** Opening SUPPLIED DATA block **

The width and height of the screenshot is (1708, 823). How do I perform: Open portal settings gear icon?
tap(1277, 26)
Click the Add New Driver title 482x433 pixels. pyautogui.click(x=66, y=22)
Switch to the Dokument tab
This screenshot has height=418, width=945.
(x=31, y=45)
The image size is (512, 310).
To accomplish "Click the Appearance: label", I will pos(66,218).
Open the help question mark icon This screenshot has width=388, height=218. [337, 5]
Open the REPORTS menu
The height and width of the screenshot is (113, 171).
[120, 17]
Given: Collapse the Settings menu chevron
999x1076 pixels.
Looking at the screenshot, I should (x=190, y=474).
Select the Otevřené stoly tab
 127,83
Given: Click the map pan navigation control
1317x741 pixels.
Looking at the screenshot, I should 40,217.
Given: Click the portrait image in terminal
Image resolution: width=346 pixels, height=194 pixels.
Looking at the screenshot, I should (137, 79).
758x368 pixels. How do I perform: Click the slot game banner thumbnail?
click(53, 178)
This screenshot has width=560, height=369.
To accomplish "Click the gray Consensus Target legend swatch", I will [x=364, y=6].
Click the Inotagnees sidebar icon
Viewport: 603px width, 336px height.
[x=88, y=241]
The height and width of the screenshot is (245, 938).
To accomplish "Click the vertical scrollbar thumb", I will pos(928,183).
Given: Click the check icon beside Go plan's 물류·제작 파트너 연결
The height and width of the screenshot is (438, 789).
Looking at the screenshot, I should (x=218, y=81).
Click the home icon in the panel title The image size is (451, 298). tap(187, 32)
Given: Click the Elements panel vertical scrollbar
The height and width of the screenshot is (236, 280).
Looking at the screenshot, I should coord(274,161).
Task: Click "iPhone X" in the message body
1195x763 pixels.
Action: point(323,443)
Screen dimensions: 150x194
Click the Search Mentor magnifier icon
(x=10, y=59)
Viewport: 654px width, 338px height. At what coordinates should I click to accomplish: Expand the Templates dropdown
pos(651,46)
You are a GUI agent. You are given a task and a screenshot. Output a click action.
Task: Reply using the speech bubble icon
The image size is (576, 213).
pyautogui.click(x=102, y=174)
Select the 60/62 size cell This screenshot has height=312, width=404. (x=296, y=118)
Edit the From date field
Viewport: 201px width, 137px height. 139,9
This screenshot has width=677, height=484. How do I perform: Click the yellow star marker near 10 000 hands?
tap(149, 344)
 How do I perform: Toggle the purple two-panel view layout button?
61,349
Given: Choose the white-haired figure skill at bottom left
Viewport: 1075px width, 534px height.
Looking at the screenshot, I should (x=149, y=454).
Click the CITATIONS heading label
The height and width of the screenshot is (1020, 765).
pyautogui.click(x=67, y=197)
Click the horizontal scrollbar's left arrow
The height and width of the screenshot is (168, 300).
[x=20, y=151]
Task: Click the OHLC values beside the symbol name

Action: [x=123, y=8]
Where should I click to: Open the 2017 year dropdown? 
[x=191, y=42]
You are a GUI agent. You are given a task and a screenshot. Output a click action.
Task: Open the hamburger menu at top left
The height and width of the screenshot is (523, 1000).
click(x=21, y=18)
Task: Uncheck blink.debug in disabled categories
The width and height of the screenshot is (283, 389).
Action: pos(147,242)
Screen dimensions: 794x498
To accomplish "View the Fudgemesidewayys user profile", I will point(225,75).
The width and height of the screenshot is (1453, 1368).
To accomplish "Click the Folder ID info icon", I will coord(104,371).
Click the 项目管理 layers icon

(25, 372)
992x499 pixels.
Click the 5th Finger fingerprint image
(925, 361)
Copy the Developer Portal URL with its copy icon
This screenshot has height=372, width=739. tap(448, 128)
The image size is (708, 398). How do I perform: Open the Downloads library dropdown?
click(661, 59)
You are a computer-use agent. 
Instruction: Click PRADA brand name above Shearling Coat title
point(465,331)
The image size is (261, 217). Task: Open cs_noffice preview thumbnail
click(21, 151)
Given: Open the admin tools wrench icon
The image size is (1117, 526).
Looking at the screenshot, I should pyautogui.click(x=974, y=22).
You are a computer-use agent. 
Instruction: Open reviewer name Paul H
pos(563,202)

** Closing SUPPLIED DATA block **

WORK INSTRUCTIONS =
Only lines holding the string "label" are wanted; gather each one from the entries above.

RESPONSE TO THE TASK =
To accomplish "Click the Appearance: label", I will pos(66,218).
Click the CITATIONS heading label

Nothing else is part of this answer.